The trains and stations are just as depressing, stations just far enough apart that it seems you should get somewhere for all the time, but no, it never changes. The same faded, pastel people at every station, the same deflated expressions. They live in Chiba, they know they’re trapped by family or cheap real estate or a lost promise of tomorrow. The lost dreams of the once righteous now quiet Chiba, acquiescence drains its residents daily like it does me just riding this train. The endless hours they spend waiting in traffic for the most mundane of errands weigh upon every eyelid in the prefecture.
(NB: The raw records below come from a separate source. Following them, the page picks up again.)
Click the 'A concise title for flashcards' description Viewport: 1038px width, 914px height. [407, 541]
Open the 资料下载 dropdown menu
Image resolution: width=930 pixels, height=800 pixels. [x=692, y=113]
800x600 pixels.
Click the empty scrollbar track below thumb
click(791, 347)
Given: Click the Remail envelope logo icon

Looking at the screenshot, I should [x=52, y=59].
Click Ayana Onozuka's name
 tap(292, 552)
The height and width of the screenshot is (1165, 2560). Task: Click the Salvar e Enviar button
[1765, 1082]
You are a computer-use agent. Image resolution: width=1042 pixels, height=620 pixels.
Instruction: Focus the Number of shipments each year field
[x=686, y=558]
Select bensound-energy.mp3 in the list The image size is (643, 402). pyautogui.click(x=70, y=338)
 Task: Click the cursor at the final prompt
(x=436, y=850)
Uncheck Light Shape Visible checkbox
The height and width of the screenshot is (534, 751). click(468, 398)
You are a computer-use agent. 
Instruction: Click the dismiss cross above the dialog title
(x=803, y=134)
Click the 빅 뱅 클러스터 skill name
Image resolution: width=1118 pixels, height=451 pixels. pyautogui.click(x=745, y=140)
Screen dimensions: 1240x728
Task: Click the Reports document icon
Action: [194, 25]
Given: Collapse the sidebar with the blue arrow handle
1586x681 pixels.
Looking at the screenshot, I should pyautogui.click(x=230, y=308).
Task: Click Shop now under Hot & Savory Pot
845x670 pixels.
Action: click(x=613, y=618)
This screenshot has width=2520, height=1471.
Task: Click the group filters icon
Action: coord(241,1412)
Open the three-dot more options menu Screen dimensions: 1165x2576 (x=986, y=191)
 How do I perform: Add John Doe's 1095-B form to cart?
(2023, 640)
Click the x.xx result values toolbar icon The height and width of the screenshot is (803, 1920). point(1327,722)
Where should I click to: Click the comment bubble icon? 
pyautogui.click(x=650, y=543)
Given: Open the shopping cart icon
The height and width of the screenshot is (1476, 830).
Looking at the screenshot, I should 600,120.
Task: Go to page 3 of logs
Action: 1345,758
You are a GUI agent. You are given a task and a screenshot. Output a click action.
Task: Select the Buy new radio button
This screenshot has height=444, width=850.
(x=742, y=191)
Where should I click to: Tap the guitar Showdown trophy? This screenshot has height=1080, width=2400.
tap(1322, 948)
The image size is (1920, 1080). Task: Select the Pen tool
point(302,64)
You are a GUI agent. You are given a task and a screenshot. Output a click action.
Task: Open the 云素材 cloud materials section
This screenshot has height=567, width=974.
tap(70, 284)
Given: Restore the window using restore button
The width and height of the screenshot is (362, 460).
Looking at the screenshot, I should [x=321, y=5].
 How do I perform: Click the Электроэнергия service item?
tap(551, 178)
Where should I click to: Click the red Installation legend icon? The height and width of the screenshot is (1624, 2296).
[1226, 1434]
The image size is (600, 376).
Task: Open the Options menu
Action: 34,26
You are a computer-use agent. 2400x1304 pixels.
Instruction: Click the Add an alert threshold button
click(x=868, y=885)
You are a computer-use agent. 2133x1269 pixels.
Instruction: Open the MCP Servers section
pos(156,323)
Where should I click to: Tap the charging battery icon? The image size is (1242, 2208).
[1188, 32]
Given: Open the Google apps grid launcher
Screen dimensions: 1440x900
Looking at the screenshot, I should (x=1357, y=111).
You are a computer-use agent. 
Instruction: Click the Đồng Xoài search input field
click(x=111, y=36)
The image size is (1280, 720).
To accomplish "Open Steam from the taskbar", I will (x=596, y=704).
Kanagawa is infinitely more interesting and Chiba knows it.

September 12th, 2009

Koyodai

The last time I came to the Fuji Lakes it was late 2007, just after my birthday– the last weekend of the year that Koyodai Camp Site was open. I got the entire campground to myself. Fifty-two bungalows and four bathrooms all to myself, so that I may read The Dharma Bums and enjoy the rich reds of Yamanashi in autumn. This year I’m a little early, but there’s already a brisk chill in the air. Last time I visited Asian Kung-fu Generation, this time it’s the soundtracks of Merchant-Ivory and the Kinks. Riding the stuttering Retro Bus to Saiko, the wilted buildings interspersed with renovated roadhouses zip by. The bus stops in the middle of a school trip. Dozens of students clog the streets laughing, pushing, and carrying on.

A trailers buried in weeds rests comfortably in front of a wind-surfing shop, wetsuit gently twisting in the breeze.

August 24th, 2009

A brief pause

Work has reverted to the Saturday/Sunday combo mode again temporarily, so most of my plans this weekend were squashed. However I did manage to leave on Sunday around 4:30 so I could visit my friend Daisuke’s restaurant in Edogawabashi. He’s in the process of renovating the new building for business, and selling excess dishware in the process.

I met some new people and made friends. It’s hard for me to remember names off the bat until I get someone’s personality lodged in my mind, so I try to associate faces with kanji (brother 聖也、sister 麻衣、father 弘).